• _What to do_:
How do the lines below between the ones holding "Screen dimensions: 1366x768" and "Click the pencil", inclusive, read? Give them again exactly, with no other lines.
=== Records for the exercise ===
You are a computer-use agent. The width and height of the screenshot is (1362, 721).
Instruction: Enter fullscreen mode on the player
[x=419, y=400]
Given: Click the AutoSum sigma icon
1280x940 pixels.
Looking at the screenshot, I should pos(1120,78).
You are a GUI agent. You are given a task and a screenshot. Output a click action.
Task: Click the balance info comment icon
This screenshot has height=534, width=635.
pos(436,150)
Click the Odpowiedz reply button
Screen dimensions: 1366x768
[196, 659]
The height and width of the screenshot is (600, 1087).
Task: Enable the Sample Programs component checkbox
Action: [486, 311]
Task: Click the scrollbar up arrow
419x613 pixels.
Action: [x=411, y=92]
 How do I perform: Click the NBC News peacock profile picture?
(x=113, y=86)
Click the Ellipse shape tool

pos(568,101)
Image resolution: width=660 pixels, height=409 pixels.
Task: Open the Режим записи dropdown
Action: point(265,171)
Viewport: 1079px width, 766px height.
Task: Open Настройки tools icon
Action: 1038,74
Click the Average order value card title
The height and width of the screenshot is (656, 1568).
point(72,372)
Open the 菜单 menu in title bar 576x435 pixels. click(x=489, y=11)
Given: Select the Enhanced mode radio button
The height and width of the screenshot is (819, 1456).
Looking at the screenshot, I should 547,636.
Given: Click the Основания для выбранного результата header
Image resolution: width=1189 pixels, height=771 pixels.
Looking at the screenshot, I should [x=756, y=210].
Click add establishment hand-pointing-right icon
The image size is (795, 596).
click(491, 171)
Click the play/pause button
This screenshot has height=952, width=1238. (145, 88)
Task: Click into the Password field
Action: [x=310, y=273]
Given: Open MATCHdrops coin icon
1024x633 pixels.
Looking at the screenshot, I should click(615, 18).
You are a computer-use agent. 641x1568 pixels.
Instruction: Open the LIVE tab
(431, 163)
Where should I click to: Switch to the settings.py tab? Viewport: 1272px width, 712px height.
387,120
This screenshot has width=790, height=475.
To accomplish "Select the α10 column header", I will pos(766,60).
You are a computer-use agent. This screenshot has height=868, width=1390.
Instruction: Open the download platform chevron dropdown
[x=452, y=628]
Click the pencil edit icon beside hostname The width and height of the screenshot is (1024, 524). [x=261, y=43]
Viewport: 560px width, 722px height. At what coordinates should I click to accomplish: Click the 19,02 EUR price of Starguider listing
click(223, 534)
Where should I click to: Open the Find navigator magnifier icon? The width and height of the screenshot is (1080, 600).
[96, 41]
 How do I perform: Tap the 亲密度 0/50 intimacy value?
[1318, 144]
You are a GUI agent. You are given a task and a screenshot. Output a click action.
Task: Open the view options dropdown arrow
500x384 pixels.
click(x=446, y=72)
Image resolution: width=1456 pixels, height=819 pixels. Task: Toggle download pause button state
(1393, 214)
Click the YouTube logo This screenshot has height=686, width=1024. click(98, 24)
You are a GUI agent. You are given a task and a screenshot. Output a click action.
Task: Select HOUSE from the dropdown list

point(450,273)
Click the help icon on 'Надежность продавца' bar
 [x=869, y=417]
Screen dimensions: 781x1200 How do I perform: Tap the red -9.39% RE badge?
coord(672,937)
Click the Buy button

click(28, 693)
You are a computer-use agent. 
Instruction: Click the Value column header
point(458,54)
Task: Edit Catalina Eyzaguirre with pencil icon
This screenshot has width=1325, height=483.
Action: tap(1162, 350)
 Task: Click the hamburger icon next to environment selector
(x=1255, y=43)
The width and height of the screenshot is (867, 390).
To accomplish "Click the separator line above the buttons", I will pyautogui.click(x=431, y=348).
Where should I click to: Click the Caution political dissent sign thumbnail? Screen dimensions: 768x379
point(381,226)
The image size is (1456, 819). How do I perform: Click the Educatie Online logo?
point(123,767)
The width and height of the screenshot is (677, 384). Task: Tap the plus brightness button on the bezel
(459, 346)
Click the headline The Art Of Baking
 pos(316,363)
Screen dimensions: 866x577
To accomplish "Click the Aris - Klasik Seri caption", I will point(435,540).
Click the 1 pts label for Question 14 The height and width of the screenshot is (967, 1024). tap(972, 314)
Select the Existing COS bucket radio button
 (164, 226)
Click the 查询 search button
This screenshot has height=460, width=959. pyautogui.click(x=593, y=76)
===
• _Solution to this task_:
Screen dimensions: 1366x768
[196, 659]
The height and width of the screenshot is (600, 1087).
Task: Enable the Sample Programs component checkbox
Action: [486, 311]
Task: Click the scrollbar up arrow
419x613 pixels.
Action: [x=411, y=92]
 How do I perform: Click the NBC News peacock profile picture?
(x=113, y=86)
Click the Ellipse shape tool

pos(568,101)
Image resolution: width=660 pixels, height=409 pixels.
Task: Open the Режим записи dropdown
Action: point(265,171)
Viewport: 1079px width, 766px height.
Task: Open Настройки tools icon
Action: 1038,74
Click the Average order value card title
The height and width of the screenshot is (656, 1568).
point(72,372)
Open the 菜单 menu in title bar 576x435 pixels. click(x=489, y=11)
Given: Select the Enhanced mode radio button
The height and width of the screenshot is (819, 1456).
Looking at the screenshot, I should 547,636.
Given: Click the Основания для выбранного результата header
Image resolution: width=1189 pixels, height=771 pixels.
Looking at the screenshot, I should [x=756, y=210].
Click add establishment hand-pointing-right icon
The image size is (795, 596).
click(491, 171)
Click the play/pause button
This screenshot has height=952, width=1238. (145, 88)
Task: Click into the Password field
Action: [x=310, y=273]
Given: Open MATCHdrops coin icon
1024x633 pixels.
Looking at the screenshot, I should click(615, 18).
You are a computer-use agent. 641x1568 pixels.
Instruction: Open the LIVE tab
(431, 163)
Where should I click to: Switch to the settings.py tab? Viewport: 1272px width, 712px height.
387,120
This screenshot has width=790, height=475.
To accomplish "Select the α10 column header", I will pos(766,60).
You are a computer-use agent. This screenshot has height=868, width=1390.
Instruction: Open the download platform chevron dropdown
[x=452, y=628]
Click the pencil edit icon beside hostname The width and height of the screenshot is (1024, 524). [x=261, y=43]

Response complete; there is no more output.